___ RAW RECORDS ___

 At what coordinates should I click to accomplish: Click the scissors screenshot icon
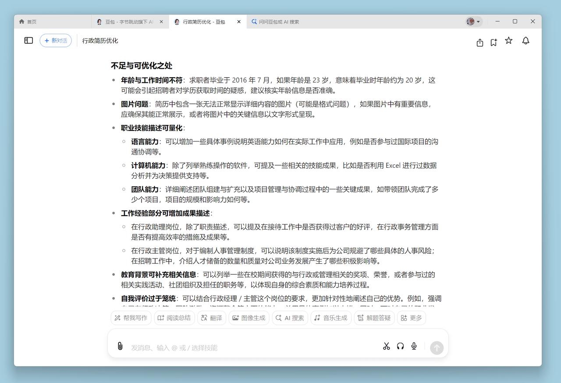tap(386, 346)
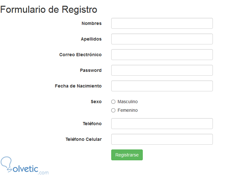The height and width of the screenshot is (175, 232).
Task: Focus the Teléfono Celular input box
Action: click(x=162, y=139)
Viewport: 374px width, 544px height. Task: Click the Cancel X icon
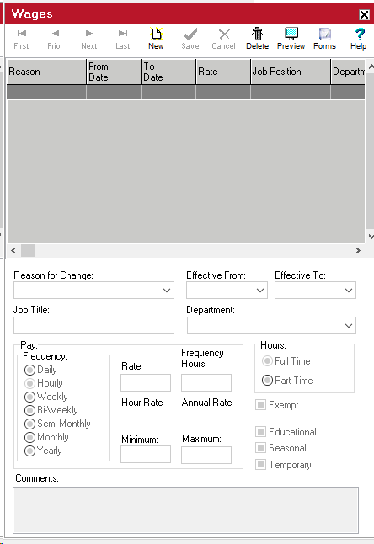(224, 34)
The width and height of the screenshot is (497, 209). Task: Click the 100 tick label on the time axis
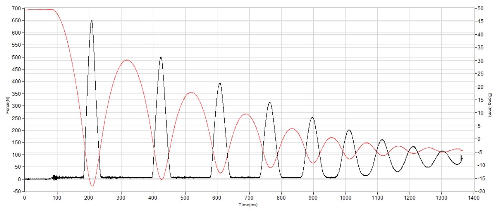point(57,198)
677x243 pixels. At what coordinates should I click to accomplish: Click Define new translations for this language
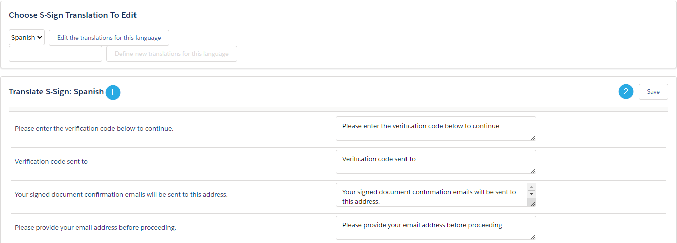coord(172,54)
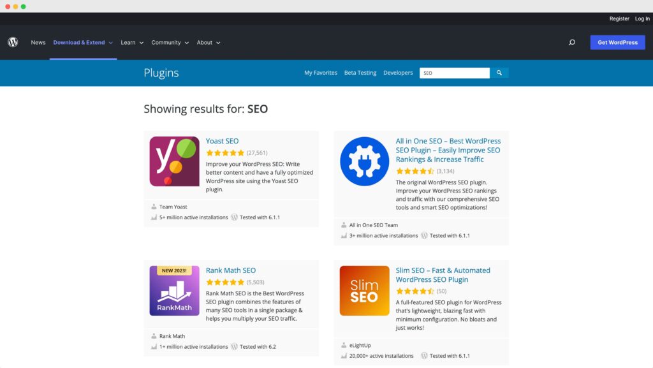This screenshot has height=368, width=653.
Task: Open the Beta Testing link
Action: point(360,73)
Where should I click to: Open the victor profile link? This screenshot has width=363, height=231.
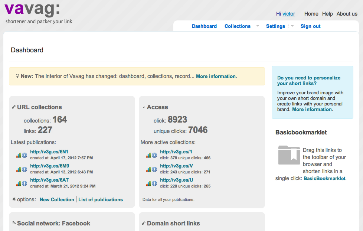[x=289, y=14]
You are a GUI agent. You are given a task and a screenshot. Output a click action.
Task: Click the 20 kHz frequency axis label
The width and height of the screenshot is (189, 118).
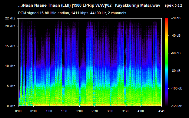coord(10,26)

___

# WORK REQUIRED
Please rewrite the lines of all the records above with "coordinates" swapped for "position" and everything else left as it is. Leave the pictures out of your answer.

# EXPECTED ANSWER
 At what position should I click to accomplish: Click the scissors screenshot icon
tap(386, 346)
The height and width of the screenshot is (175, 232).
Task: Focus the Teléfono Celular input box
Action: click(x=162, y=139)
Viewport: 374px width, 544px height. Task: Click the Cancel X icon
(224, 34)
The width and height of the screenshot is (497, 209). Task: Click the 100 tick label on the time axis
point(57,198)
677x243 pixels. At what position should I click to accomplish: Click Define new translations for this language
coord(172,54)
This screenshot has height=368, width=653.
Task: Open the Beta Testing link
Action: point(360,73)
Where should I click to: Open the victor profile link? This screenshot has width=363, height=231.
[x=289, y=14]
You are a GUI agent. You are given a task and a screenshot. Output a click action.
Task: Click the 20 kHz frequency axis label
The width and height of the screenshot is (189, 118).
coord(10,26)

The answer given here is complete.